NIST launches a new platform to assess generative AI

The National Institute of Standards and Technology (NIST), the U.S. Commerce Department agency that develops and tests tech for the U.S. government, corporations and the broader public, on Monday announced the launch of NIST GenAI, a new program spearheaded by NIST to assess generative AI technologies, including text- and image-generating AI.

A platform designed to evaluate various forms of generative AI tech, NIST GenAI will release benchmarks, help create “content authenticity” detection (i.e. deepfake-checking) systems and encourage the development of software to spot the source of fake or misleading information, explains NIST on its newly-launched NIST GenAI site and in a press release.

“The NIST GenAI program will issue a series of challenge problems designed to evaluate and measure the capabilities and limitations of generative AI technologies,” the press release reads. “These evaluations will be used to identify strategies to promote information integrity and guide the safe and responsible use of digital content.”

NIST GenAI’s first project is a pilot study to build systems that can reliably tell the difference between human-created and AI-generated media, starting with text. (While many services purport to detect deepfakes, studies — and our own testing — have shown them to be unreliable, particularly when it comes to text.) NIST GenAI is inviting teams from academia, industry and research labs to submit either “generators” — AI systems to generate content — or “discriminators” — systems that try to identify AI-generated content.

Generators in the study must generate summaries provided a topic and a set of documents, while discriminators must detect if a given summary is AI-written or not. To ensure fairness, NIST GenAI will provide the data necessary to train generators and discriminators; systems trained on publicly available data won’t be accepted, including but not limited to open models like Meta’s Llama 3.

Registration for the pilot will begin May 1, with the results scheduled to be published in February 2025.

NIST GenAI’s launch — and deepfake-focused study — comes as deepfakes grow exponentially.

According to data from Clarity, a deepfake detection firm, 900% more deepfakes have been created this year compared to the same time frame last year. It’s causing alarm, understandably. A recent poll from YouGov found that 85% of Americans said they were concerned about the spread of misleading deepfakes online.

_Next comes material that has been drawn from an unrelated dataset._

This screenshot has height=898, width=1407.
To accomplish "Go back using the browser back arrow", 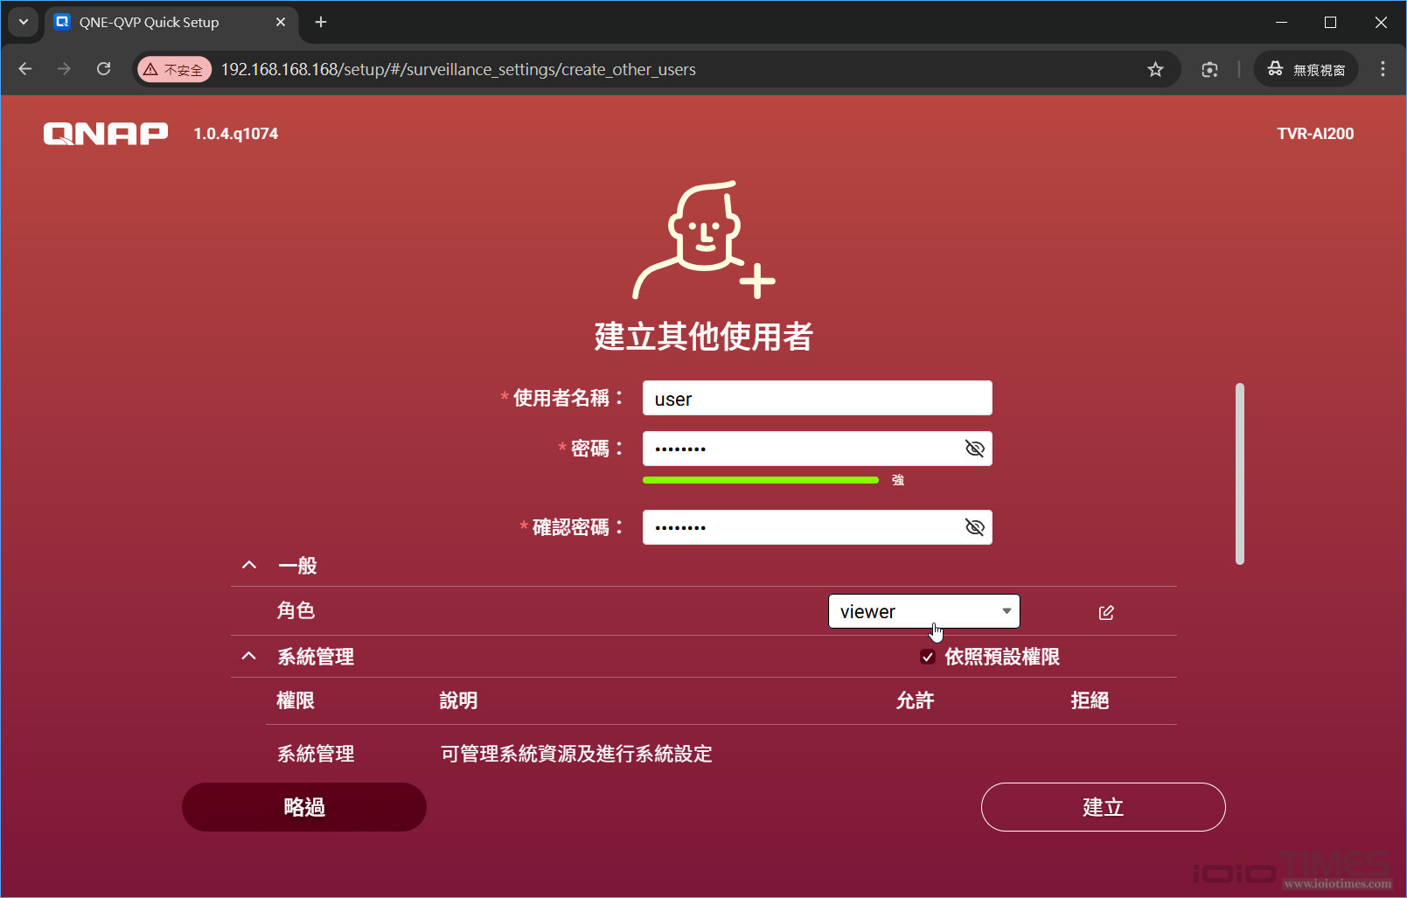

The launch of NIST GenAI is a part of NIST’s response to President Joe Biden’s executive order on AI, which laid out rules requiring greater transparency from AI companies about how their models work and established a raft of new standards, including for labeling content generated by AI.

It’s also the first AI-related announcement from NIST after the appointment of Paul Christiano, a former OpenAI researcher, to the agency’s AI Safety Institute.

Christiano was a controversial choice for his “doomerist” views; he once predicted that “there’s a 50% chance AI development could end in [humanity’s destruction]” Critics — including scientists within NIST, reportedly — fear Cristiano may encourage the AI Safety Institute to focus to “fantasy scenarios” rather than realistic, more immediate risks from AI.

NIST says that NIST GenAI will inform the AI Safety Institute’s work.